STAUBITZ TO MINNESOTA
Prior to discussing his decision about Nabokov, Wilson commented on the deal that sent Brad Staubitz to Minnesota in exchange for a fifth round pick in the upcoming Draft.
“The Brad Staubitz deal was based on the pretty extensive depth on the right side,” explained Wilson. “We were adding players like Cam MacIntyre and Tommy Wingles into the mix in addition to the guys that we’ve had this past year. I always promised Brad that if he wasn’t going to get the opportunity to play, that I would provide that opportunity to him. He’s going to a good place and a coach that knows him very well.”
SHARKS PR EARNS NOMINATION
The Professional Hockey Writers Association announced today that the Boston Bruins, Chicago Blackhawks, Philadelphia Flyers, Phoenix Coyotes, San Jose Sharks and Washington Capitals are finalists for the Dick Dillman Award, given annually to the team judged to be tops in media relations.
The Dillman Award honors the memory of the late Dick Dillman, who was a highly respected media relations guru for the now-defunct Minnesota North Stars.
The PHWA presents separate Dillman awards for the Eastern and Western Conferences.
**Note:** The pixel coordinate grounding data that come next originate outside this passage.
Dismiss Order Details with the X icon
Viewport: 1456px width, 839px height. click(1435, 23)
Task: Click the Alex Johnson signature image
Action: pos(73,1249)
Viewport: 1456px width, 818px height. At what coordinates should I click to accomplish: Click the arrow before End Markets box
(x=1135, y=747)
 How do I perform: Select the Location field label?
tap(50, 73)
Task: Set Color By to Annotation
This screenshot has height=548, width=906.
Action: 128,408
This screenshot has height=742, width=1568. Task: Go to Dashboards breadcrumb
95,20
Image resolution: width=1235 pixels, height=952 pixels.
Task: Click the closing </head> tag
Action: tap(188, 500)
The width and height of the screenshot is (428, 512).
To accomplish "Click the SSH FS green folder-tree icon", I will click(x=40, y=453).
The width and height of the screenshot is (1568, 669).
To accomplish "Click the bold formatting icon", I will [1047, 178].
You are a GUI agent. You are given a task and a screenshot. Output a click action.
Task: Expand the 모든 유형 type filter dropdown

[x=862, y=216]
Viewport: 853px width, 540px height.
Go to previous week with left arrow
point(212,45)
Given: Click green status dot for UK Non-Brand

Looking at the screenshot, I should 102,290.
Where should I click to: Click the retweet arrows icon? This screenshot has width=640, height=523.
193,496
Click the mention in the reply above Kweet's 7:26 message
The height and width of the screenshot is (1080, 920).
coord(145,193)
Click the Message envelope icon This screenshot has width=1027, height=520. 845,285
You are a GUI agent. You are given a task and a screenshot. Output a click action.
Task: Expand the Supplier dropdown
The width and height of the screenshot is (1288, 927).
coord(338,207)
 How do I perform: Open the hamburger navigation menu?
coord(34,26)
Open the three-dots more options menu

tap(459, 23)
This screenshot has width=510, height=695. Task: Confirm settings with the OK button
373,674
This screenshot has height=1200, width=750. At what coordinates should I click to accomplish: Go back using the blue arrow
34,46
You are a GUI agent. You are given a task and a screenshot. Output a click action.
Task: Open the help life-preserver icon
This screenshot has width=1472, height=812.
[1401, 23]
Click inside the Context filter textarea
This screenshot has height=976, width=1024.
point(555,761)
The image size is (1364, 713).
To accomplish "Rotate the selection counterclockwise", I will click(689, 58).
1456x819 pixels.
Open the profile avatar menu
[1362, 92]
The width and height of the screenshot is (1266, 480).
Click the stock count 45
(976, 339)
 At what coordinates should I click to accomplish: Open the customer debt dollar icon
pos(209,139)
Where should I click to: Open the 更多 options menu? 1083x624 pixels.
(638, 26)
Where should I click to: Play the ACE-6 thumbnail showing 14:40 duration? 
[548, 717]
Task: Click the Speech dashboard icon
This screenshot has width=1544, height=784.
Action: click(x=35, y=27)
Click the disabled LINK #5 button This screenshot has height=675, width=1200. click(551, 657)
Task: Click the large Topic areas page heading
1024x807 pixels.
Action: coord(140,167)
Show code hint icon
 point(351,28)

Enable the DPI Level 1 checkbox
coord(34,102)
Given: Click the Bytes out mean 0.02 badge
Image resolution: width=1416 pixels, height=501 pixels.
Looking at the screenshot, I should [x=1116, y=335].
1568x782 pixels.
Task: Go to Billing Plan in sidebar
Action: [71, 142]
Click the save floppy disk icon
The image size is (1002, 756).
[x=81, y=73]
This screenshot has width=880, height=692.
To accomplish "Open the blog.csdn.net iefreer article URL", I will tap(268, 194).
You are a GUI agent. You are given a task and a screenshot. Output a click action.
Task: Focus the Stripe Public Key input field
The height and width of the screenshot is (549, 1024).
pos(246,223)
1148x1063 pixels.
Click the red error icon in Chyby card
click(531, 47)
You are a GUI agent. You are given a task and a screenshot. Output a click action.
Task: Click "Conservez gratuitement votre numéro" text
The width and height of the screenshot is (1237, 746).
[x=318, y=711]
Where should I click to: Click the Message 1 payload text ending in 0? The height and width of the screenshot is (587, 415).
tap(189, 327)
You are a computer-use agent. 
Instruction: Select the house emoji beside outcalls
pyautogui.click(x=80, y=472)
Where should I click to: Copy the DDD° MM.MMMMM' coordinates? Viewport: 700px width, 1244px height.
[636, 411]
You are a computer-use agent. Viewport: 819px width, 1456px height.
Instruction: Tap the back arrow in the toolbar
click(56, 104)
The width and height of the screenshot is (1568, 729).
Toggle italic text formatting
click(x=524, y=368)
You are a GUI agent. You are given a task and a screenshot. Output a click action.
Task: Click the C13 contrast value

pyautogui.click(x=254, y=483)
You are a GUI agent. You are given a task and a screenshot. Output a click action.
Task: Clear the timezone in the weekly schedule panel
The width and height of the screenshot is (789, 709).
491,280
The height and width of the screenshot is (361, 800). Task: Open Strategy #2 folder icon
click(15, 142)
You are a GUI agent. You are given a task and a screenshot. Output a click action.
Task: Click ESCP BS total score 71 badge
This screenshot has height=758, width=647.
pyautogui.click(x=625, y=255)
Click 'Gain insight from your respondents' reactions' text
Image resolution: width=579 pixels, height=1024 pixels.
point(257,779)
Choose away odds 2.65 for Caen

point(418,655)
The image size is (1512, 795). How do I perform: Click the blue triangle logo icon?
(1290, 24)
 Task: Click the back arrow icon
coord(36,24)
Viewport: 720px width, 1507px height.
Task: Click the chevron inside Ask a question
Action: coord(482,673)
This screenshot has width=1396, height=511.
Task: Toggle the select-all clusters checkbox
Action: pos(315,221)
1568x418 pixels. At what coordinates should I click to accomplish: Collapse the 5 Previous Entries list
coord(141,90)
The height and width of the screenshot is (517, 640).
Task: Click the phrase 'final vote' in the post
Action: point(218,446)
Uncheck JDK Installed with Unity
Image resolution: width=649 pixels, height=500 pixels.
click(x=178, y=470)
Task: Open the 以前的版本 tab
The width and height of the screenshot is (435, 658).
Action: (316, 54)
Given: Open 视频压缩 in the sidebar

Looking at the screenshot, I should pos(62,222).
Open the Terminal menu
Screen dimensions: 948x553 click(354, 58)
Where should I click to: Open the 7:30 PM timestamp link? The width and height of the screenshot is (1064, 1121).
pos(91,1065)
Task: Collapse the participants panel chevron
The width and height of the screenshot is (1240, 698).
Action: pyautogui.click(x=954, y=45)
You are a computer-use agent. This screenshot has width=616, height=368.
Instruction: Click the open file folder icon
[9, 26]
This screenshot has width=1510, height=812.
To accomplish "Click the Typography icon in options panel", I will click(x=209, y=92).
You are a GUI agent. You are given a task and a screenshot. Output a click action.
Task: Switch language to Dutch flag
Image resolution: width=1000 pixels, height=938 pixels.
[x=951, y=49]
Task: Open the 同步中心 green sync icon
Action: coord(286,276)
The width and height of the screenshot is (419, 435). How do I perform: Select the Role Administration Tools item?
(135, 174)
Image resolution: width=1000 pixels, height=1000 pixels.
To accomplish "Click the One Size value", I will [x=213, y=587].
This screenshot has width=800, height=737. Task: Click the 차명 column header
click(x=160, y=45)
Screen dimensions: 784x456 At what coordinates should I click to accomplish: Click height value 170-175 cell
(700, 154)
The Bruins, Capitals and Flyers are the Eastern candidates, while the Blackhawks, Coyotes and Sharks are finalists in the West. The winners will be announced at the NHL draft in Los Angeles on June 25.
The Sharks won the Dillman award in 2004, and have won the last three Dillman awards in the Western Conference. The Capitals have won the Eastern Conference Dillman for the past three seasons.
All members of the PHWA are eligible to vote for the Award, and voters are asked to consider multiple factors, including, fairness, cooperation, efficiency, accuracy and presentation of media notes, quality of media guide and willingness to help facilitate interviews.
"Dick Dillman was a quality PR executive and wonderful man," said PHWA President Kevin Allen. "He was a friend to our members for many years, and it's a privilege to honor people who do their job the way Dick did his."